The term "nuclear family'' takes on new meaning in "Blast from the  Past,'' a gently satirical and consistently hilarious comedy from "WKRP'' creator Hugh Wilson. "Blast'' asks the question: How would a young man brought up in   isolation in a locked bomb shelter with his parents since 1962, and who has   that era's values, survive if he were unleashed in modern Los Angeles? Extremely well, thank you. Better, at least, than the offspring of  parents who through over-tolerance and neglect let their kids raise  themselves, and sent them messages like "marriage bites.'' "Blast from the Past,'' posits that if losing morals and manners was the price of  sophistication, then the price may have been too high. Call this "Pleasantville'' in reverse. But there is another way that "Blast'' is the polar opposite of  "Pleasantville''-- this movie is as funny in its last reel as it is in the  first, and never degenerates into heavy handed speechifying. Brendan Fraser is completely charming as Adam, the son of Calvin and  Helen Webber (Christopher Walken and Sissy Spacek), who trapped themselves in  their timelocked backyard bomb shelter when, at the height of the Cuban  Missile Crisis, they mistook a plane crash in their yard as the dropping of The Big One.
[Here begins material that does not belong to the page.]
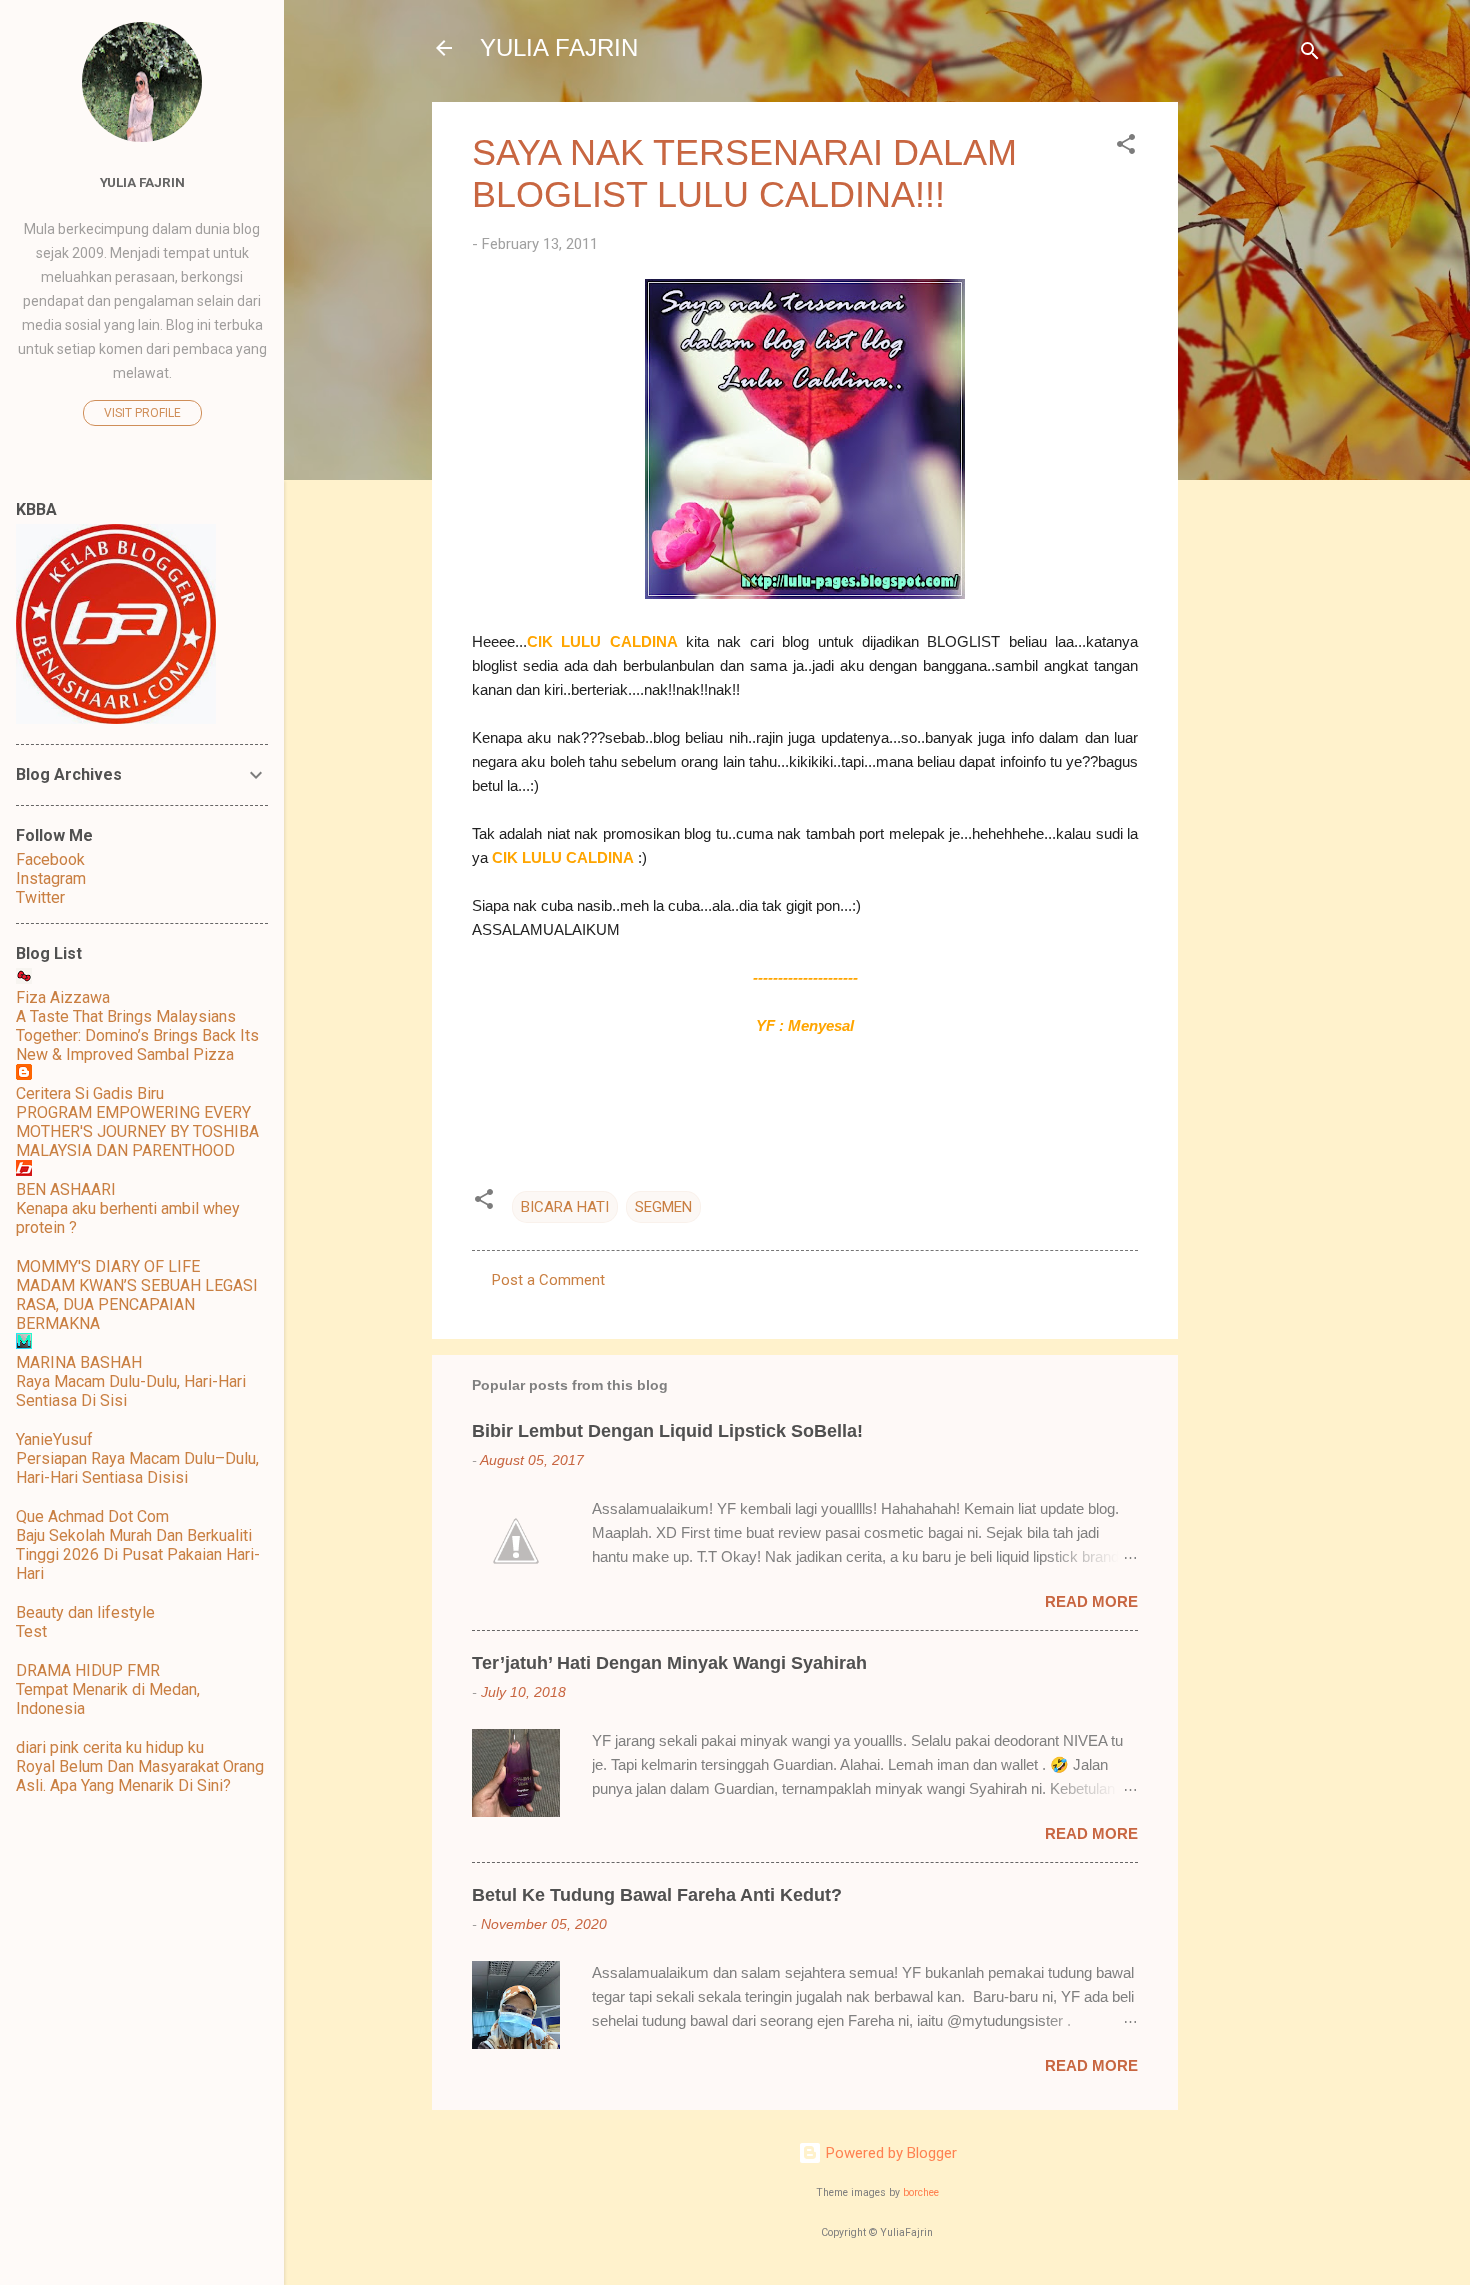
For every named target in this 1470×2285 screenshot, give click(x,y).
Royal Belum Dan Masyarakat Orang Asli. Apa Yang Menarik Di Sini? (140, 1776)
For 35 years, Calvin, an eccentric but brilliant inventor, educates  young Adam, and Helen teaches him what a lady is looking for in a young  gentleman. But when Calvin emerges from his bomb shelter in his radiation  suit into a drug den, and then engages a transvestite prostitute in  conversation, he decides that the post-apocalypse, mutant-infested world is  even worse than he expected! The shock puts Calvin in a sick bed, and Adam is sent to gather  provisions before the family locks themselves in for another decade. He's  also told that if he can find "A healthy young woman,'' among the mutants, to "bring her on down.'' Adam meets her almost immediately, when Eve (Alicia Silverstone)  steps in to stop him from being cheated out of a box of immensely valuable baseball cards. She figures he is from "out of town," and, after some   coaxing, agrees to help Adam with his shopping. When he tells her he is also looking for a wife, she says, "Why?  Marriage bites.''
     "Who told you that?'' Adam inquires.
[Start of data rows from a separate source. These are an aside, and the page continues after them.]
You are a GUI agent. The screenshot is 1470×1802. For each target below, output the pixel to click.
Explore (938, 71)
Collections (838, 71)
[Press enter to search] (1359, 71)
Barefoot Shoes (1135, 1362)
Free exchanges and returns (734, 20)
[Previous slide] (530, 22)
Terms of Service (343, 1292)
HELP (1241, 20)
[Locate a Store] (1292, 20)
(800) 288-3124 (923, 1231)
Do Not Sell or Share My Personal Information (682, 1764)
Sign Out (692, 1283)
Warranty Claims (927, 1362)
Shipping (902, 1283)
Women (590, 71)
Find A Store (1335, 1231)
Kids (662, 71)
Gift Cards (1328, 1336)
     "My divorced brothers, my divorced friends, my divorced parents...  Everybody is divorced,'' she answers.
     "EVERYBODY?'' Adam shouts, astounded at this confused new world.
     Another great jab at the way someone from the 1950s world and the 1990s one might miscomunicate happens when Adam meets Troy, (Dave Foley of "Newsradio'') Eve's roommate. "He's gay,'' she explains.
     "Well good for you!'' Adam exclaims, pumping Troy's hand enthusiastically. Later, he says to Troy as he is leaving, "And thanks for being so happy!''
Though he has done the naif in the modern world thing twice before in "George of the Jungle'' and "Encino Man,'' Brendan Fraser is refreshing and  energetic as Adam. The success of this movie rests on his charm, and he carries it easily.
     Alicia Silverstone keeps it low key as his romantic foil, and that's  a wise choice. For once, she is just fine. Dave Foley does a nice job, lending a certain neurotic quirkiness to a role that has become a cliche in other movies, where the lead actress's gay best friend is inevitably the picture's wisest soul.
     Stealing every scene they are in, Christopher Walken and Sissy Spacek are a scream as the loving, but also slightly wacky parents. These are the   roles that could have degenerated into complete parody, but these two fine veterans also capture the warmth of Adam's parents, not just their anachronistic mannerisms. Hugh Wilson proves here that a high concept comedy can also have depth if it is well thought out. "Blast from the Past'' is one of the best surprises in a long time.

GREAT
May 24, 1999. This is a great movie.

"GOOD OLD FASHIONED FAMILY VALUES"
May 17, 1999. I enjoyed the movie very much. It was a nice break. I left the theatre feeling a little like I had emerged from a bomb shelter, back into the reality of the 90's. I felt the movie depicted "good old fashioned family values" as a good thing, for a change.